All of this squeezes public budgets, corrupts government, and undermines our democracy. The issue isn’t the size of our government; it’s who our government is for. It has become less responsive to the needs of most citizens and more to the demands of a comparative few.
The Republican response – as we saw dramatically articulated this past week in Tampa – is to further reduce taxes on the rich, defund programs for the poor, fight unions, allow the median wage to continue to fall, and oppose any limits on campaign contributions or spending.
It does not take a great deal of brainpower to understand this strategy will lead to an even more lopsided economy, more entrenched wealth, and more corrupt democracy. 
The question of the moment is whether next week President Obama will make a bold and powerful rejoinder. If he and the Democratic Party stand for anything, it must be to reverse this disastrous trend.
This article was originally posted on Robert Reich's blog


sin said...

wow...not dissin', just in shock. I'm glad they can't cheat me (us) out of death.

Roger Chambers said...

It's the same problem allover the world, just on different levels of greed and corruption. Down here in Oz today, the richest woman on the planet, our own Gina Rienhart, complained about high taxes, high wages and government interference. She said people from Africa will work for $2 a day...she wants to import overseas workers to drive down wages. There's little difference on either side of politics here, but at least the side that's in now is trying to address some imbalance, the conservative side want to go back in time, to where people were grateful just to eat! I think you have the same problem in that a potentially good leader is prevented from too much action because of vested interests.....the rich generally always win....until the revolution.

________________________________________

_Required task 1_
In the passage on government and democracy, translate this sentence into Spanish: "The issue isn’t the size of our government; it’s who our government is for."
The passage and the listing bear no relation to each other.

[Items listed in a dataset]
________________________________________

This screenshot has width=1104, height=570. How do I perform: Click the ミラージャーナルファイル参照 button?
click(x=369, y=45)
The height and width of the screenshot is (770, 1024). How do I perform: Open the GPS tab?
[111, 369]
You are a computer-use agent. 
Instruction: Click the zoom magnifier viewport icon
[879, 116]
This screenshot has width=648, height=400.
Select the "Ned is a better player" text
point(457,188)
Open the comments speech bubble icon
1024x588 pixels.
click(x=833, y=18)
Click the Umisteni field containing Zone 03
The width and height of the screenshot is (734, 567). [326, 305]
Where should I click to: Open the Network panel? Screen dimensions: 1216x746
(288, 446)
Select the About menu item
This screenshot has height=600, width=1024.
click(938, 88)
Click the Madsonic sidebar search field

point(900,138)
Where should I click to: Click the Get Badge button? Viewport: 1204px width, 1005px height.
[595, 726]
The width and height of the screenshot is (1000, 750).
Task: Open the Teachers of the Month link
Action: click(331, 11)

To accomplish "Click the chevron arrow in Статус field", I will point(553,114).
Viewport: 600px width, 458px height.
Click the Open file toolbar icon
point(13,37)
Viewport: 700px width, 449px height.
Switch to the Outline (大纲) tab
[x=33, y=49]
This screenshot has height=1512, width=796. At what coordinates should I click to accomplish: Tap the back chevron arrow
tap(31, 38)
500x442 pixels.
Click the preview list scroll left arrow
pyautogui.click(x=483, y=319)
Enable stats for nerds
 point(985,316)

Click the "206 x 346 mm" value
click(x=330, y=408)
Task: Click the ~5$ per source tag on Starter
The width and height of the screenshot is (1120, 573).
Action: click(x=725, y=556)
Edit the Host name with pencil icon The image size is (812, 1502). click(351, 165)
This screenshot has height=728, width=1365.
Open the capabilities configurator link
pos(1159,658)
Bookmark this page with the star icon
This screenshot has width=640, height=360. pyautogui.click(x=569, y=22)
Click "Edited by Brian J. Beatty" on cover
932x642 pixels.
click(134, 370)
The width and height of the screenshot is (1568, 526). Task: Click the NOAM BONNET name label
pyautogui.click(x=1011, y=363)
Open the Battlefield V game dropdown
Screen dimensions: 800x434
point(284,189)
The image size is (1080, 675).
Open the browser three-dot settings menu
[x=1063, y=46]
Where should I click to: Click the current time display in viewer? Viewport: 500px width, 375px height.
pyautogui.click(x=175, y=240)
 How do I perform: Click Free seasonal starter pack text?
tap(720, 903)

________________________________________

_Required task 2_
Copy out the stretch of the listing from the line that contains "by Brian J." through the end of the listing, with both ends included.

_Solution 1_
El problema no es el tamaño de nuestro gobierno; es para quién es nuestro gobierno.

_Solution 2_
Click "Edited by Brian J. Beatty" on cover
932x642 pixels.
click(134, 370)
The width and height of the screenshot is (1568, 526). Task: Click the NOAM BONNET name label
pyautogui.click(x=1011, y=363)
Open the Battlefield V game dropdown
Screen dimensions: 800x434
point(284,189)
The image size is (1080, 675).
Open the browser three-dot settings menu
[x=1063, y=46]
Where should I click to: Click the current time display in viewer? Viewport: 500px width, 375px height.
pyautogui.click(x=175, y=240)
 How do I perform: Click Free seasonal starter pack text?
tap(720, 903)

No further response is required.